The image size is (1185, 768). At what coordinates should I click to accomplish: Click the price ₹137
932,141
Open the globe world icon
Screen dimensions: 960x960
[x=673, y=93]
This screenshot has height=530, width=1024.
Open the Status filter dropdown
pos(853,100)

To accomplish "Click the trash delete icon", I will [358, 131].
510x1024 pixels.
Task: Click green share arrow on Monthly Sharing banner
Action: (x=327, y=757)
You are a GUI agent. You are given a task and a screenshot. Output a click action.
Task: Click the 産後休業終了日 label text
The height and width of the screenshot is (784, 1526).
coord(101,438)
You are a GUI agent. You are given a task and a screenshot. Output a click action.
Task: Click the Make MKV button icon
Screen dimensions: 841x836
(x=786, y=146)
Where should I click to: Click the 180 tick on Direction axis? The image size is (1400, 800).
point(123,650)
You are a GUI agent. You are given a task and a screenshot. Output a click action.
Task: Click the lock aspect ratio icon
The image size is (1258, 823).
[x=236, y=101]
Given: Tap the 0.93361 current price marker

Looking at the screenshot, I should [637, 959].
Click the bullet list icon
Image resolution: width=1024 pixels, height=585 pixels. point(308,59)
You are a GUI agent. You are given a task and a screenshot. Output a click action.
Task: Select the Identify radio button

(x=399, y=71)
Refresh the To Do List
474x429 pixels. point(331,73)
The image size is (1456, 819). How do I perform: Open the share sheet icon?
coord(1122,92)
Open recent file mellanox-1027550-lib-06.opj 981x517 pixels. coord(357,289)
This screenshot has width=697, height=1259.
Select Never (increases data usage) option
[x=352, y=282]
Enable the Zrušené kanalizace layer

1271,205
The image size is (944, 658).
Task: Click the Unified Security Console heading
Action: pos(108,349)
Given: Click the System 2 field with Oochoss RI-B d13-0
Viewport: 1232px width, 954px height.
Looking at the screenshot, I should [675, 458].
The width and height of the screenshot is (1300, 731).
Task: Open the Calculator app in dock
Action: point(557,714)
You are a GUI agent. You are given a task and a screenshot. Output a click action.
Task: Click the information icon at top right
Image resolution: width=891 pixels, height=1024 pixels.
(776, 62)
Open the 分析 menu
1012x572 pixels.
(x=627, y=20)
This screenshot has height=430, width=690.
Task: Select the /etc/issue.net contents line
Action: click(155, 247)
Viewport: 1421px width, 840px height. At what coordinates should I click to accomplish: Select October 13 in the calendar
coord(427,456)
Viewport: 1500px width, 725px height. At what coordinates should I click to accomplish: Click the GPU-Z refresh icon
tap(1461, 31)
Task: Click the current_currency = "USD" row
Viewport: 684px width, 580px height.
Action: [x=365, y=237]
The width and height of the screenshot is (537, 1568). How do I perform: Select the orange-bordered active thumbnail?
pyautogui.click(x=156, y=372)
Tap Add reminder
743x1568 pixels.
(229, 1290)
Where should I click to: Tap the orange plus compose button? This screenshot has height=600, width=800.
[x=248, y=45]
===
Reproduce all of the items above, substituting "UI assistant" for each occurrence of "GUI agent" and changing nothing else.

The image size is (1185, 768). At what coordinates should I click to accomplish: Click the price ₹137
932,141
Open the globe world icon
Screen dimensions: 960x960
[x=673, y=93]
This screenshot has height=530, width=1024.
Open the Status filter dropdown
pos(853,100)

To accomplish "Click the trash delete icon", I will [358, 131].
510x1024 pixels.
Task: Click green share arrow on Monthly Sharing banner
Action: (x=327, y=757)
You are a UI assistant. You are given a task and a screenshot. Output a click action.
Task: Click the 産後休業終了日 label text
The height and width of the screenshot is (784, 1526).
coord(101,438)
You are a UI assistant. You are given a task and a screenshot. Output a click action.
Task: Click the Make MKV button icon
Screen dimensions: 841x836
(x=786, y=146)
Where should I click to: Click the 180 tick on Direction axis? The image size is (1400, 800).
point(123,650)
You are a UI assistant. You are given a task and a screenshot. Output a click action.
Task: Click the lock aspect ratio icon
The image size is (1258, 823).
[x=236, y=101]
Given: Tap the 0.93361 current price marker

Looking at the screenshot, I should [637, 959].
Click the bullet list icon
Image resolution: width=1024 pixels, height=585 pixels. point(308,59)
You are a UI assistant. You are given a task and a screenshot. Output a click action.
Task: Select the Identify radio button

(x=399, y=71)
Refresh the To Do List
474x429 pixels. point(331,73)
The image size is (1456, 819). How do I perform: Open the share sheet icon?
coord(1122,92)
Open recent file mellanox-1027550-lib-06.opj 981x517 pixels. coord(357,289)
This screenshot has width=697, height=1259.
Select Never (increases data usage) option
[x=352, y=282]
Enable the Zrušené kanalizace layer

1271,205
The image size is (944, 658).
Task: Click the Unified Security Console heading
Action: pos(108,349)
Given: Click the System 2 field with Oochoss RI-B d13-0
Viewport: 1232px width, 954px height.
Looking at the screenshot, I should [675, 458].
The width and height of the screenshot is (1300, 731).
Task: Open the Calculator app in dock
Action: point(557,714)
You are a UI assistant. You are given a task and a screenshot. Output a click action.
Task: Click the information icon at top right
Image resolution: width=891 pixels, height=1024 pixels.
(776, 62)
Open the 分析 menu
1012x572 pixels.
(x=627, y=20)
This screenshot has height=430, width=690.
Task: Select the /etc/issue.net contents line
Action: click(155, 247)
Viewport: 1421px width, 840px height. At what coordinates should I click to accomplish: Select October 13 in the calendar
coord(427,456)
Viewport: 1500px width, 725px height. At what coordinates should I click to accomplish: Click the GPU-Z refresh icon
tap(1461, 31)
Task: Click the current_currency = "USD" row
Viewport: 684px width, 580px height.
Action: [x=365, y=237]
The width and height of the screenshot is (537, 1568). How do I perform: Select the orange-bordered active thumbnail?
pyautogui.click(x=156, y=372)
Tap Add reminder
743x1568 pixels.
(229, 1290)
Where should I click to: Tap the orange plus compose button? This screenshot has height=600, width=800.
[x=248, y=45]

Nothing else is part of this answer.